| Work instructions |
Where a line of the data below has the string "agent", copy that line.

| Task input |
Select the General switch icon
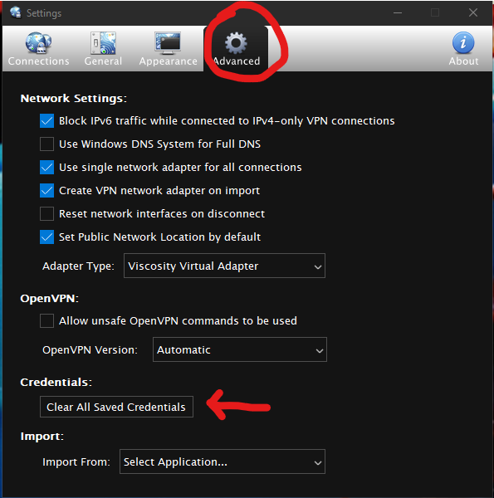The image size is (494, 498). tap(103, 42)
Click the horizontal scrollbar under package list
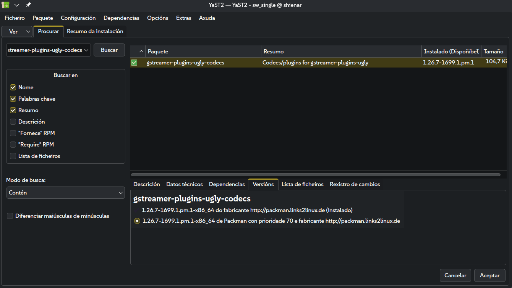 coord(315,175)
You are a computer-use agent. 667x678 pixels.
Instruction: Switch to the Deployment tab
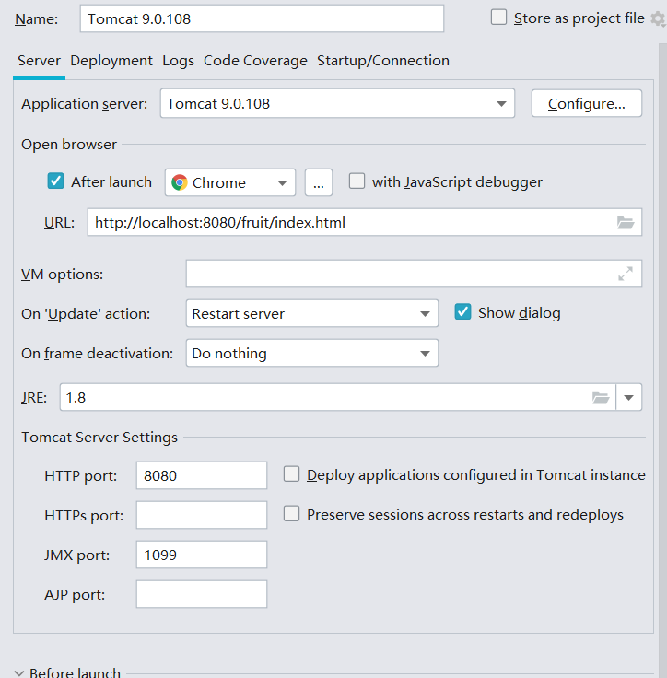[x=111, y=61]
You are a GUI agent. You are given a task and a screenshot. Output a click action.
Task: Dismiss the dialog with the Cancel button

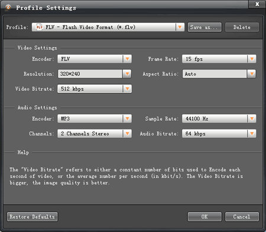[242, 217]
==
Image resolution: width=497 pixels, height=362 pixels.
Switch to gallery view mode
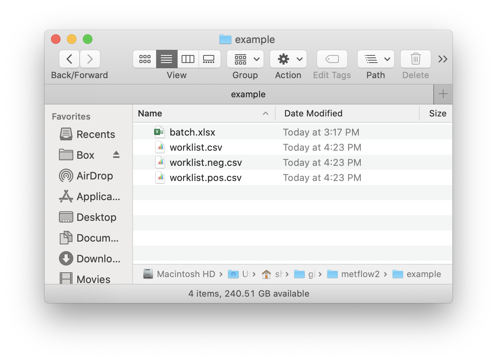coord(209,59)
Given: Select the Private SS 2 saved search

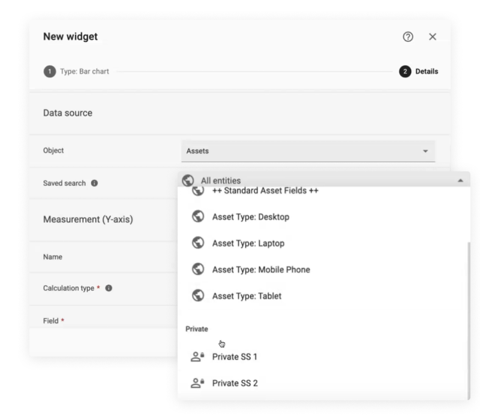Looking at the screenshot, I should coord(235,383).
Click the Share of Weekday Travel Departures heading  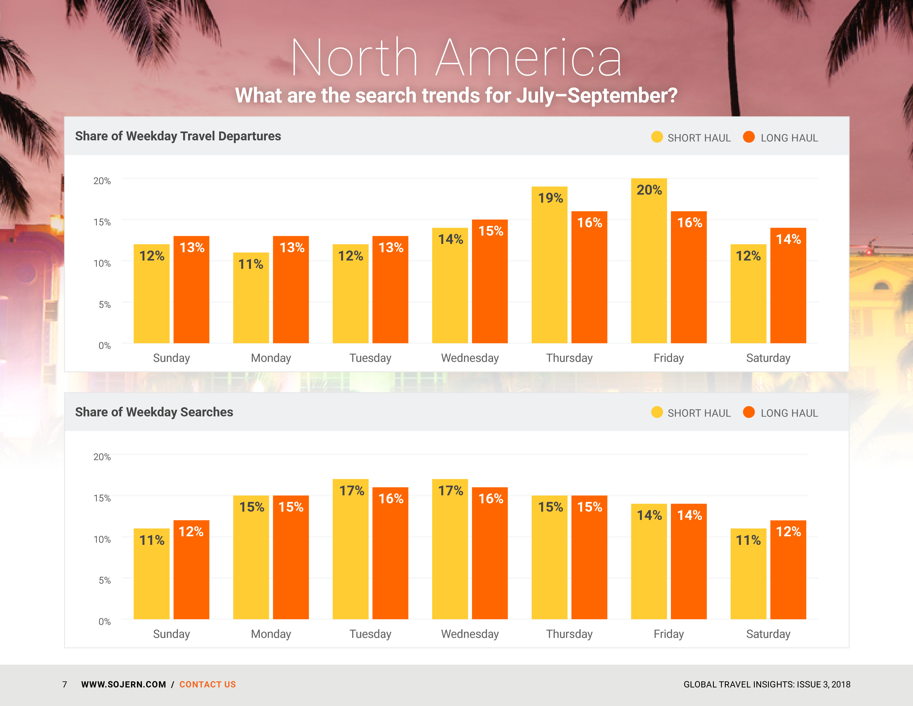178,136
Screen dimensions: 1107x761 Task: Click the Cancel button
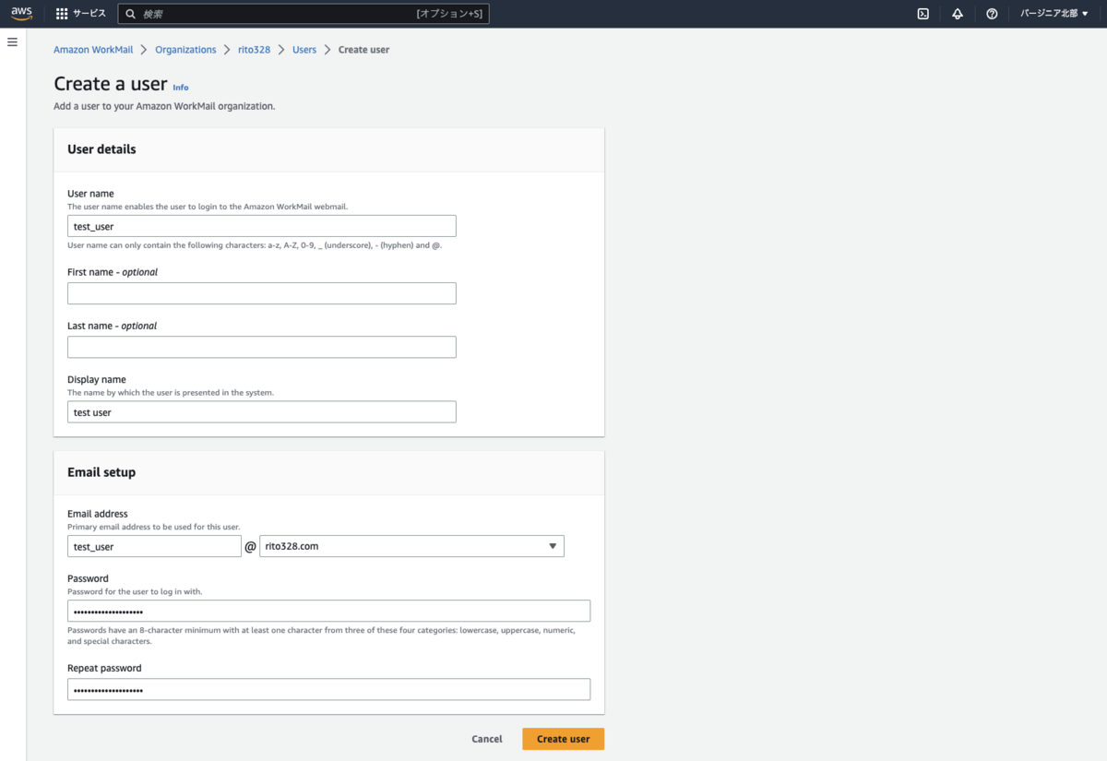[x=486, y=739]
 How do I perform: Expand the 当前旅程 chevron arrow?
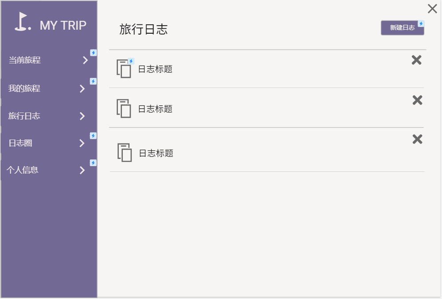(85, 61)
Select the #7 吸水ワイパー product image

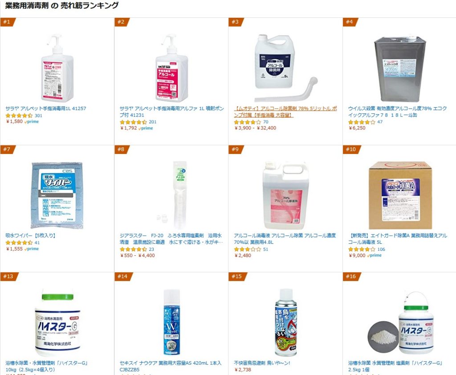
* * *
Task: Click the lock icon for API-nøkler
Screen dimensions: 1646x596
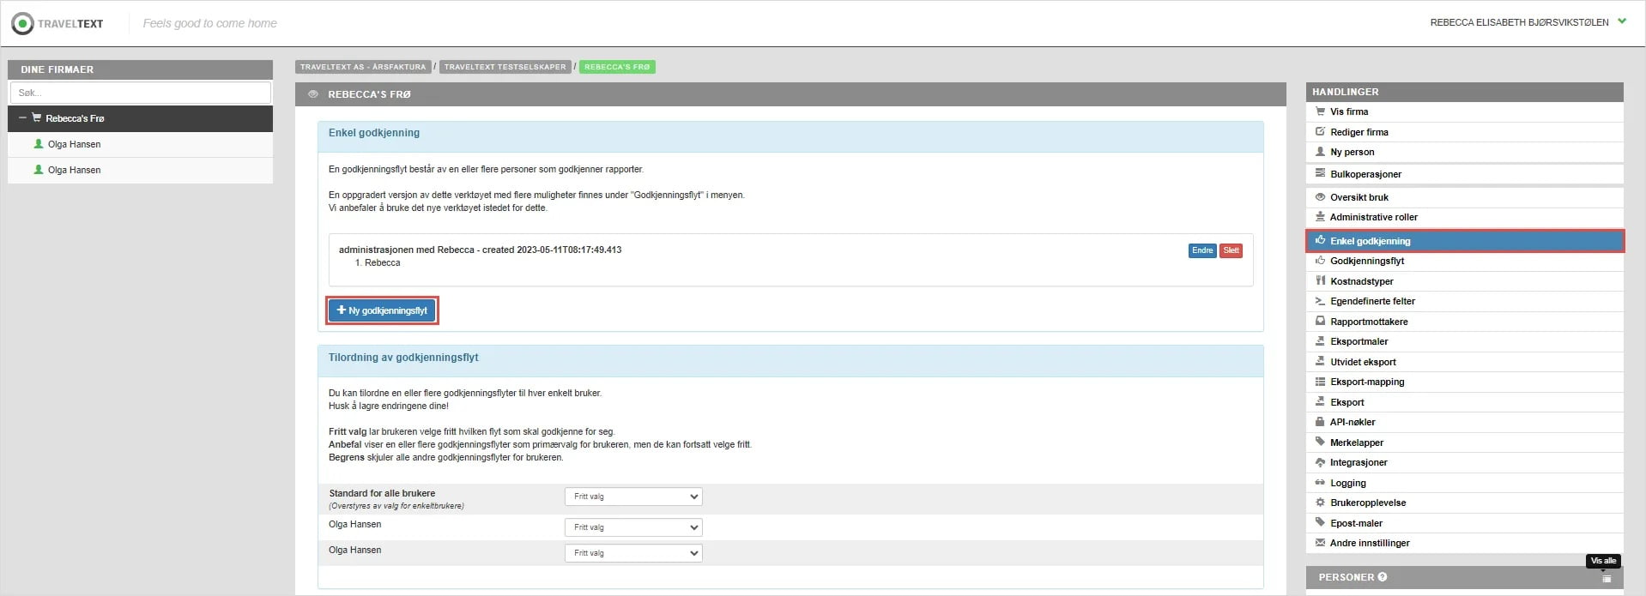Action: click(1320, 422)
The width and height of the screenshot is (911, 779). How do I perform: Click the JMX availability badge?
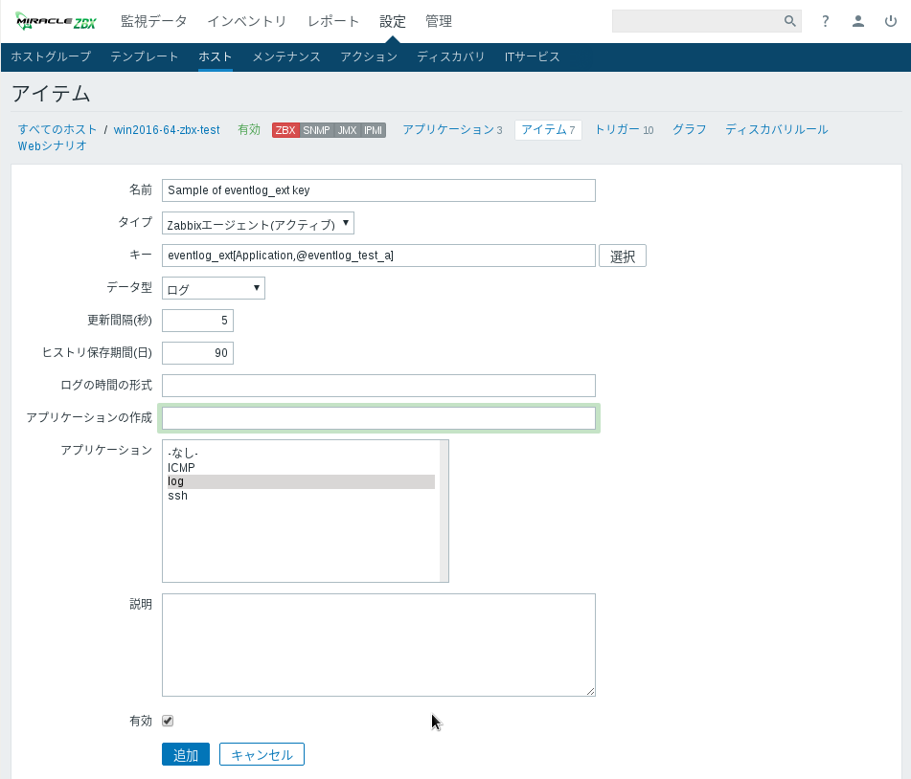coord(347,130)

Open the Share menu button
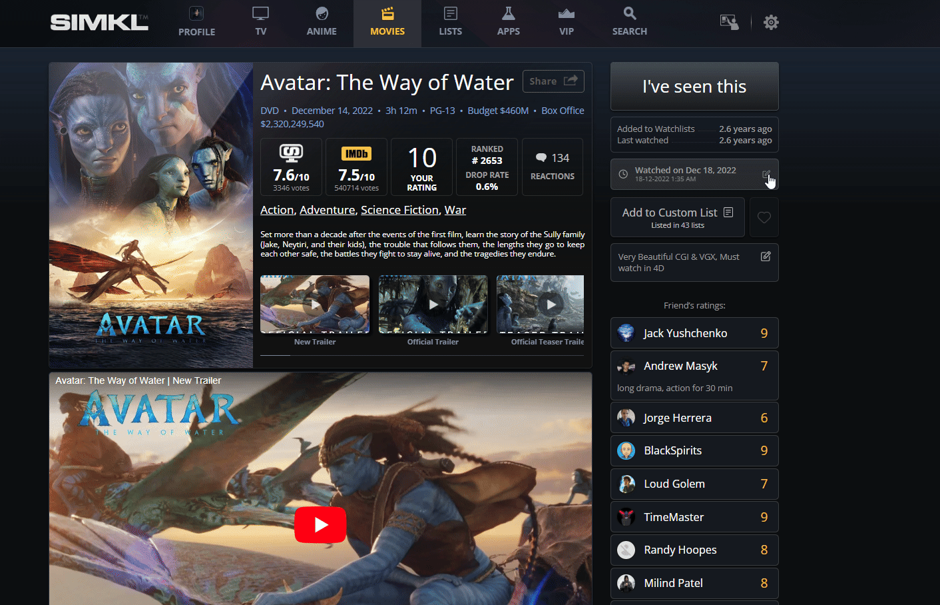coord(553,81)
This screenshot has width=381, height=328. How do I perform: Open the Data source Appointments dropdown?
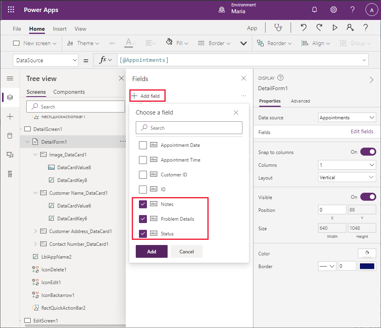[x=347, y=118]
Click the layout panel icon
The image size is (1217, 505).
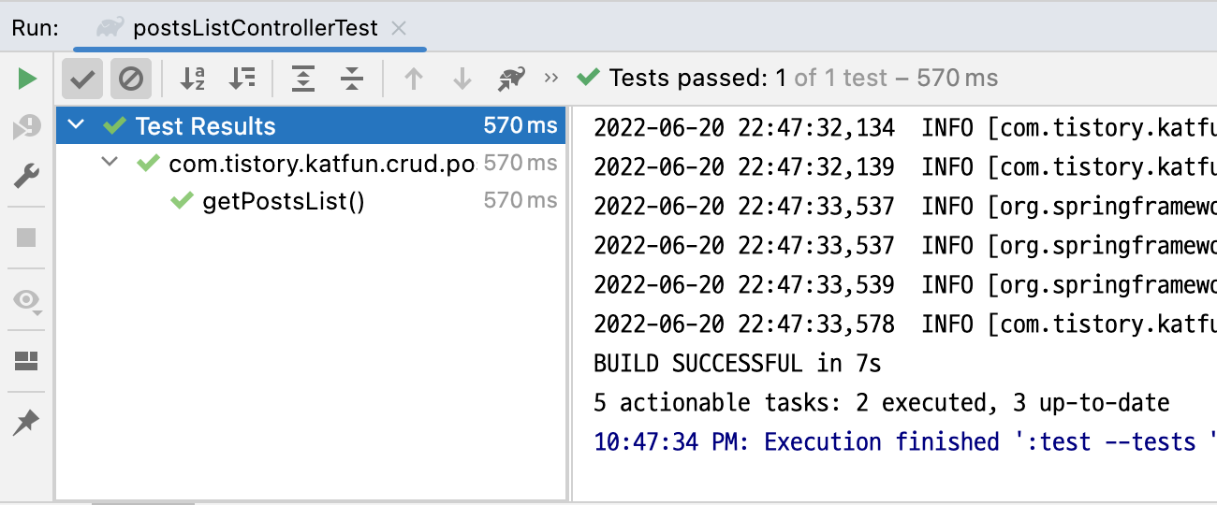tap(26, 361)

| Reply |
You are a computer-use agent. 667x678 pixels.
You are a GUI agent. You are given a task and a screenshot. Output a click action.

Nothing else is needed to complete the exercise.